Lou Manfredini (born May 4, 1964) is an American television/radio personality and home improvement expert. Born in Highland Park, Illinois he is the host of HouseSmarts TV, host of Chicago's WGN (AM) HouseSmarts Radio (formerly Mr. Fix-It), and is a contributor on NBC's Today Show.

==Early years==
Manfredini was born to Massimo and Lida Manfredini in Highland Park, IL. His father worked as an auto and truck mechanic, mother was a homemaker. Manfredini worked with his father on cars and trucks which ultimately led Manfredini to pursue a career in home improvement. While a student at Deerfield High School, Manfredini worked at a hardware store and at a steel company as a welder. After graduating high school in 1982, Manfredini went to Millikin University in Decatur, Illinois on a musical theater scholarship. In 1987, Manfredini started a construction company in Chicago. After 8 years in business, he began a media career in 1995 when WGN (AM) Radio launched his idea for a home improvement call-in radio show.

==Television and Print Media==
===As host===
In 1995 after writing letters to pitch his idea for a call-in home improvement radio show on WGN Radio, morning show host Bob Collins booked Manfredini on his show as a guest where his nickname, Mr. Fix It, was coined. Soon after Manfredini joined host Roy Leonard on his Saturday show as a regular contributor which then led to his own Saturday morning call-in radio show which still airs today. In 2000, Manfredini became the home improvement contributor for NBC-TV's Today Show, from 2006 to 2013 for NBC-5 Chicago and in September 2013 for WGN-TV Chicago. In 2006, he partnered with Frank DiGioia, President and CEO of Fort Productions, to create the news/magazine style home improvement and lifestyle show HouseSmarts. Manfredini is also the host of Lou Manfredini's HouseSmarts Minutes (formerly Lou Manfredini's Home Improvement Minutes) that are syndicated on radio stations across the United States.

On May 29, 2015 Manfredini was inducted into the WGN Radio Walk of Fame.

On January 14, 2017 Manfredini debuted the live show, HouseSmarts Radio, on 77-WABC New York.

On October 14, 2017 Manfredini debuted the live show, HouseSmarts Radio, on 790-KABC Los Angeles.

===As spokesperson===
Manfredini has represented Marvin Windows and Doors nationally as their spokesperson since 2004 and serves/has served as spokesperson in the Chicago market for: Perma Seal Basement Systems, Chicagoland and Northwest Indiana Chevy Dealers and Baxter Credit Union (BCU).

Since 2002 Manfredini has served as Ace Hardware's resident "Home Expert" and editorial media spokesperson.

Manfredini has been host of satellite media tours representing companies such as The Wood Promotion Network, 3M, Marvin Windows and Doors, Ace Hardware, Skil Power Tools.

Manfredini has served as subject matter expert host for The Rug Doctor infomercial.

===Other appearances===

Manfredini has sung the National Anthem at Wrigley Field, home of the Chicago Cubs, three times – once in 1998, once in 2001 and once as a duet in 2009 with his producer, Lindsey Smithwick (formerly Kreutzer).

From 2002 to 2003 Manfredini served as the Home Category Expert for the Home Shopping Network (HSN).

On August 18, 2011 Manfredini was a guest on the stage and radio show created by the Chicago Tribune and The Second City, Chicago Live!

On May 30, 2012, Manfredini guest starred in the Irish musical The Twelve Tenors for one night at the Riverfront Theater in Chicago.

==Bibliography==
- 2000: Mr.
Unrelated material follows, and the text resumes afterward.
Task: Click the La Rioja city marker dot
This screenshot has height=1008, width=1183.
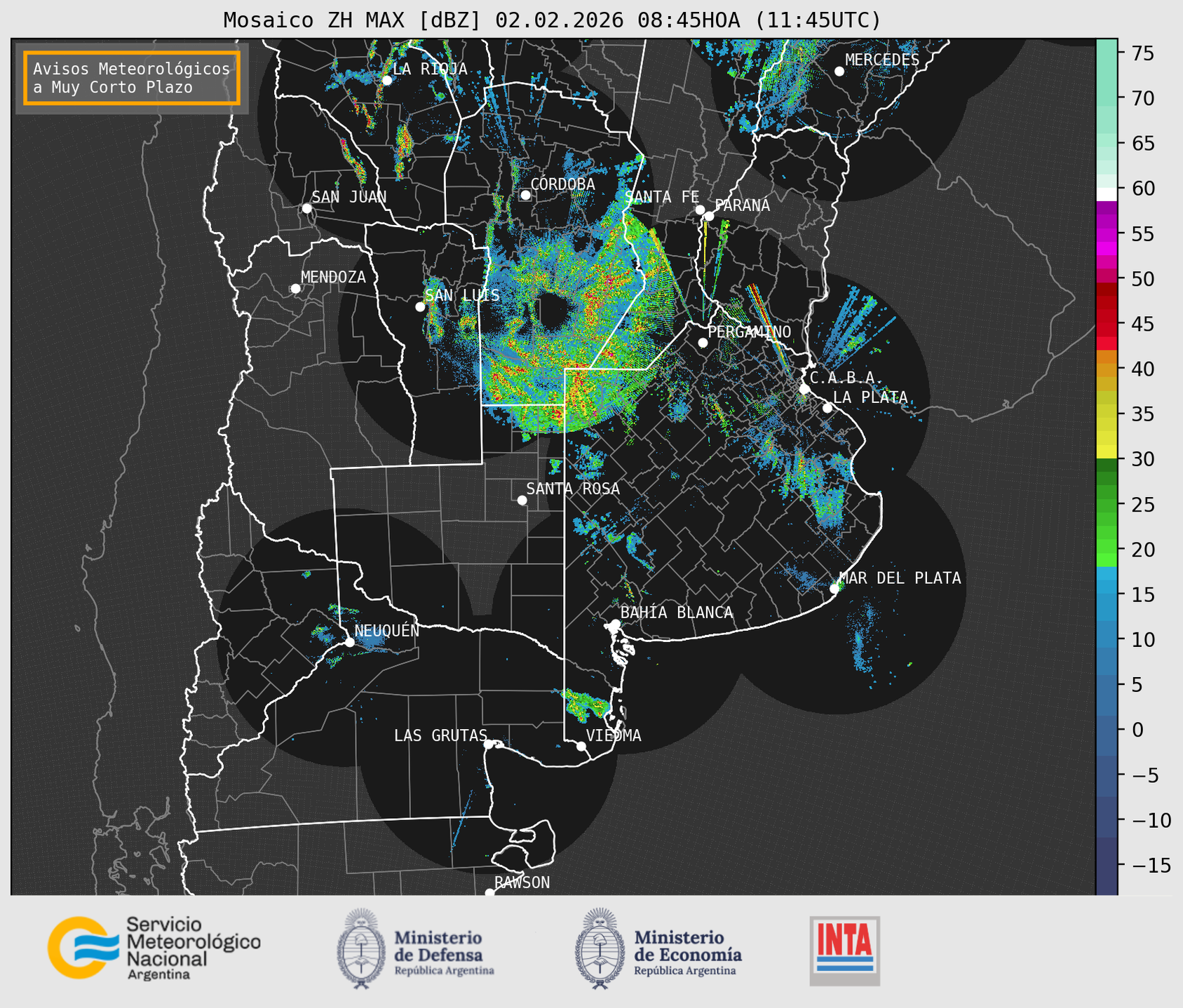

Fix It: 101 Answers to the Most Commonly Asked Questions About Repairing Your Home Rare Air Media ISBN 1-892866-22-6
- 2002: Mr. Fix It Introduces You To Your Home Ballantine Books ISBN 0-345-44987-8
- 2004: House Smarts Ballantine Books ISBN 0-345-44989-4
- 2004: Bath Smarts Ballantine Books ISBN 0-345-44990-8
- 2004: Kitchen Smarts Ballantine Books ISBN 0-345-44988-6
- 2004: Room Smarts Ballantine Books ISBN 0-345-46722-1

==Family==
Manfredini lives in Chicago with his wife and four children and runs the Villa Park Ace Hardware, and previously ran the Edgebrook Ace Hardware.